This paper analyses how the European Union (EU) Cohesion Policy has historically co-determined the integration forms of Europe's peripheral capitalisms into the continent's emergent market-making order. Engaging with the critical (Van Apeldoorn) and non-critical (Bohle and Greskovits) interpretations of Polanyian 'embedded neoliberalism', the paper uses the empirical case of EU cohesion agenda to further the reflexive theoretical dialogue between the Critical European Studies (CES) and a broader Comparative Capitalisms (CC) research.

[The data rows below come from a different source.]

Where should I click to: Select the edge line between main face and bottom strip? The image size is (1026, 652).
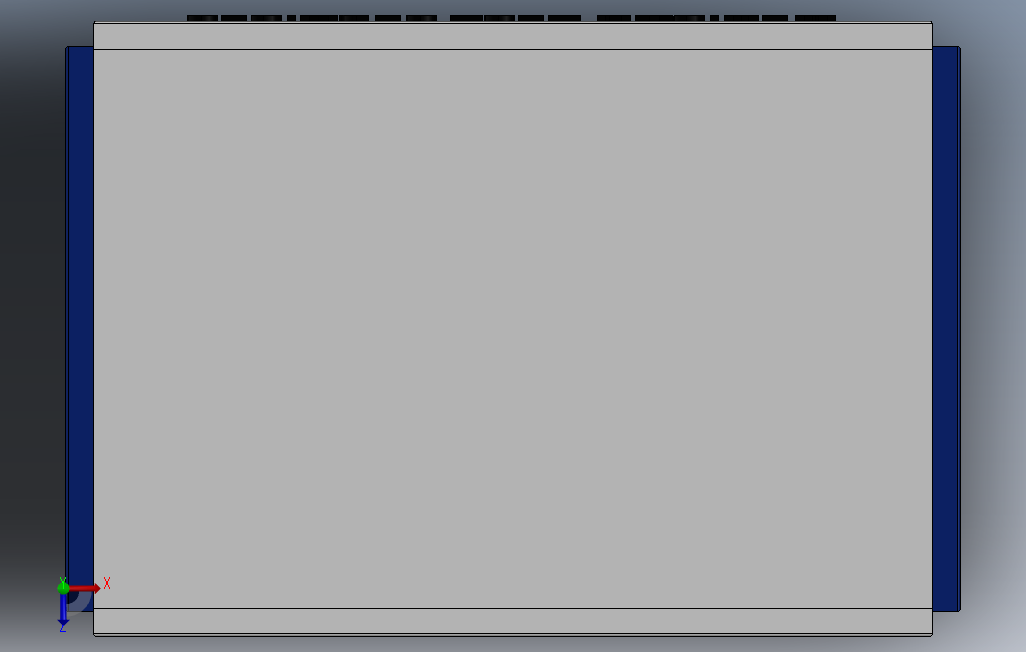click(513, 608)
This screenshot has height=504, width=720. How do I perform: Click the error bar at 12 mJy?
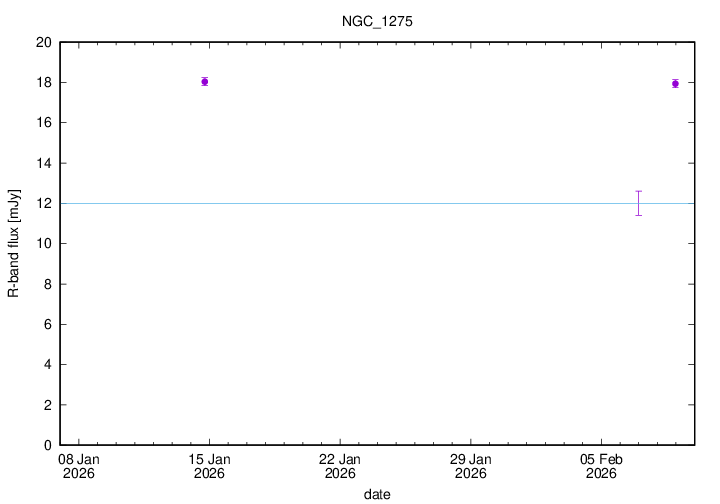click(x=638, y=203)

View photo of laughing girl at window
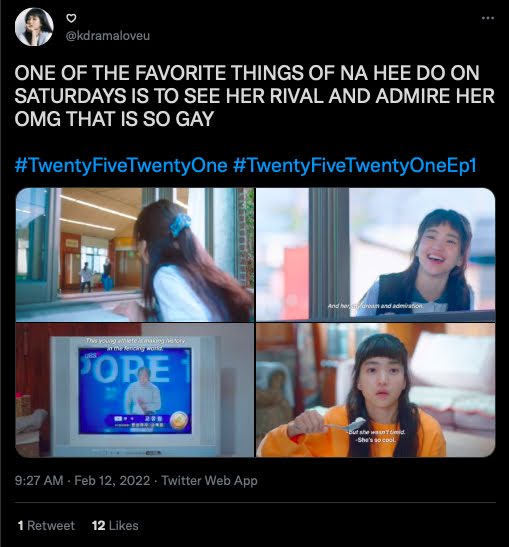(375, 255)
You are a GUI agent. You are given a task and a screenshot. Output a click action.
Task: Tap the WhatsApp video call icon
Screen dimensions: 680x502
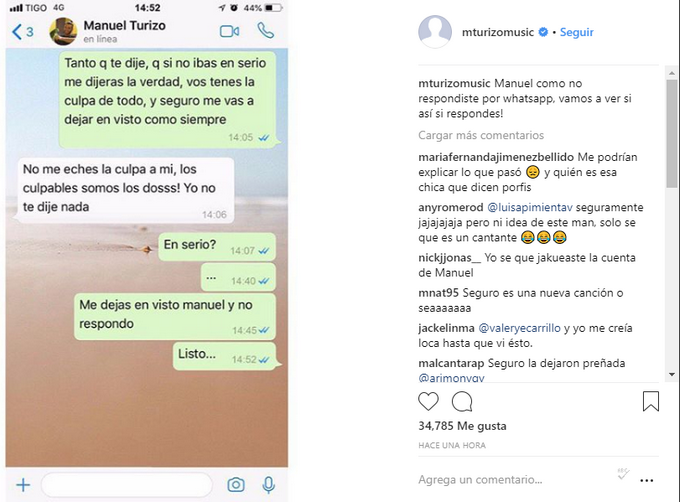pyautogui.click(x=229, y=32)
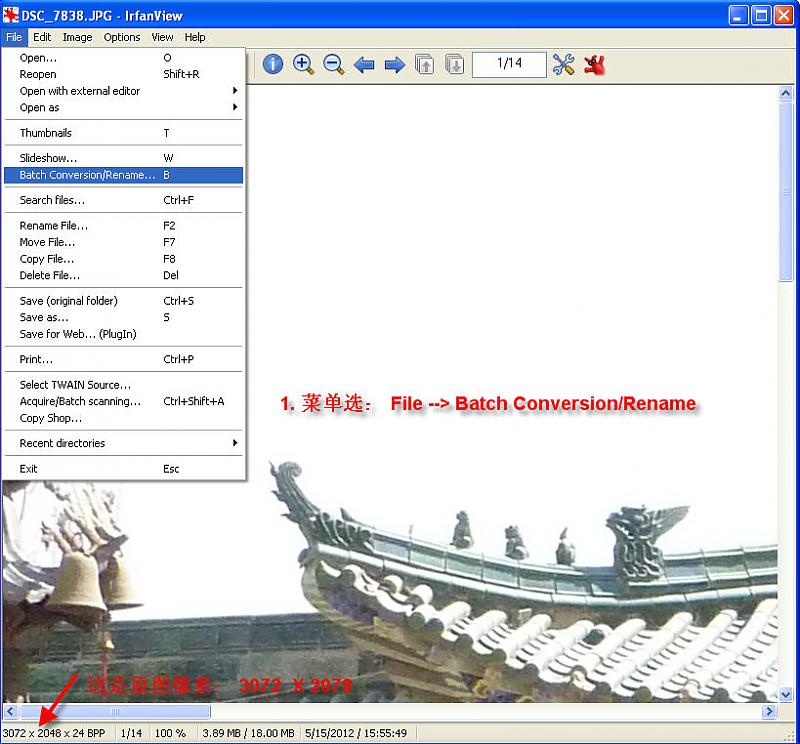Go to next image with right arrow
This screenshot has width=800, height=744.
point(395,65)
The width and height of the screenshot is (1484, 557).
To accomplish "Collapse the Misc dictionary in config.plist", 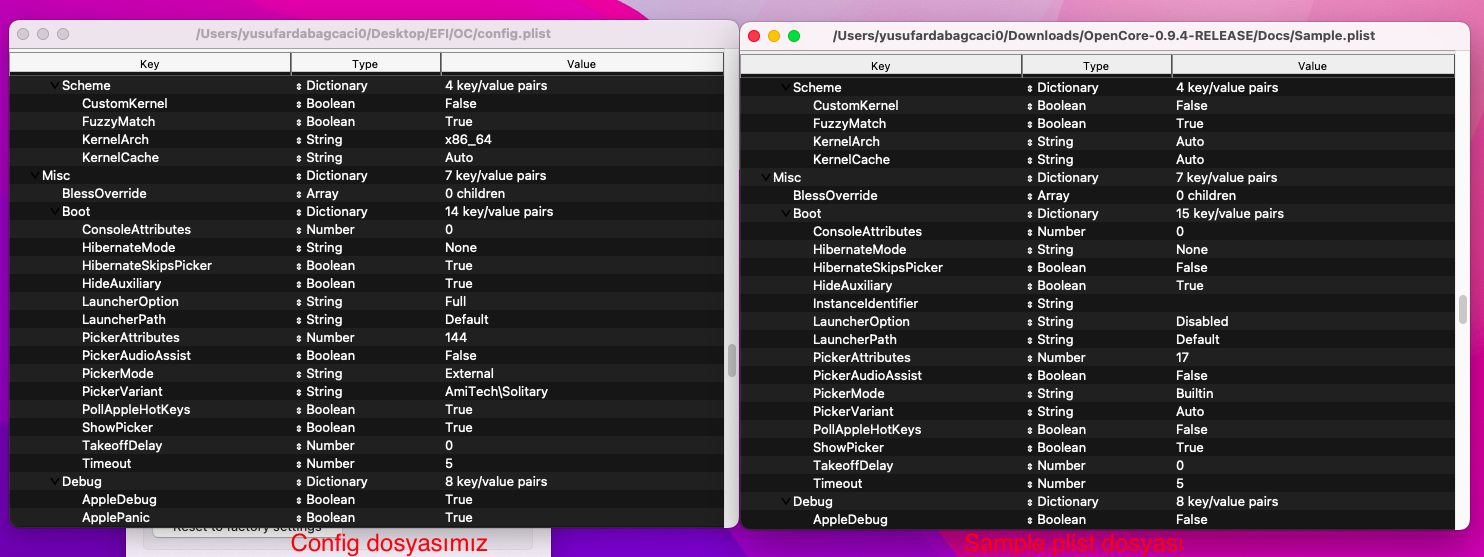I will click(34, 176).

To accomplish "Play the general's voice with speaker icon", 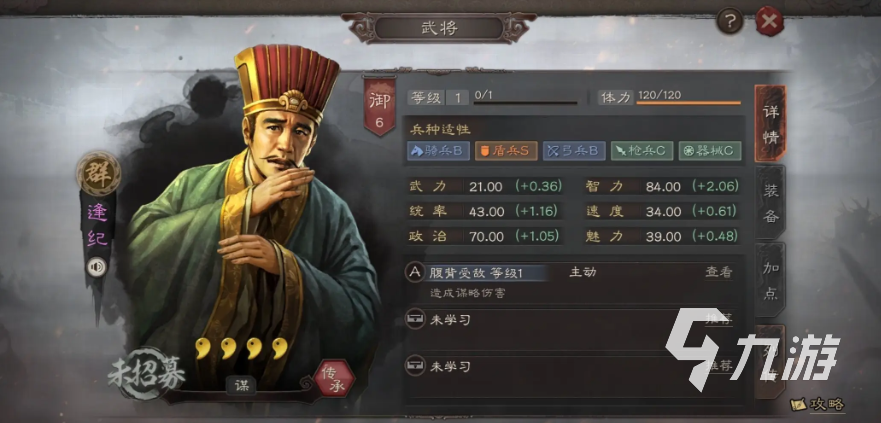I will pyautogui.click(x=97, y=266).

The Cohesion Policy was originally designed to embed the transnational marketization of Europe's unevenly developing core-periphery relations by a supranational Euro-dirigism of material concessions aimed at compensating peripheral populations, but has transformed into a neoliberal form of Ordnungspolitik over time. In this sense, it co-determines the reordering of these relations into seemingly natural and temporarily stable nested hierarchies by: (i) the surveillance of Europe's peripheral capitalisms 'less developed' others and (ii) asymmetrical transnationalization of peripheral states that incentivizes their elites to invest the inflowing concessions in varied strategies of catch-up competitiveness whose social purpose is to fix the extra-economic conditions for a deepened and expanded marketization which is at best valorized by core transnational enterprises' strategies of global competitiveness.
However, such transnational Ordnungspolitik engenders varied forms of embedded neoliberalization across different geo-historical contexts of Europe's peripheries. To exemplify that, the paper foregrounds the post-2004-enlargement Visegrád model of semi-peripheral capitalism that is commonly characterized as dependent on the foreign direct investment (FDI) in complex manufacturing sectors.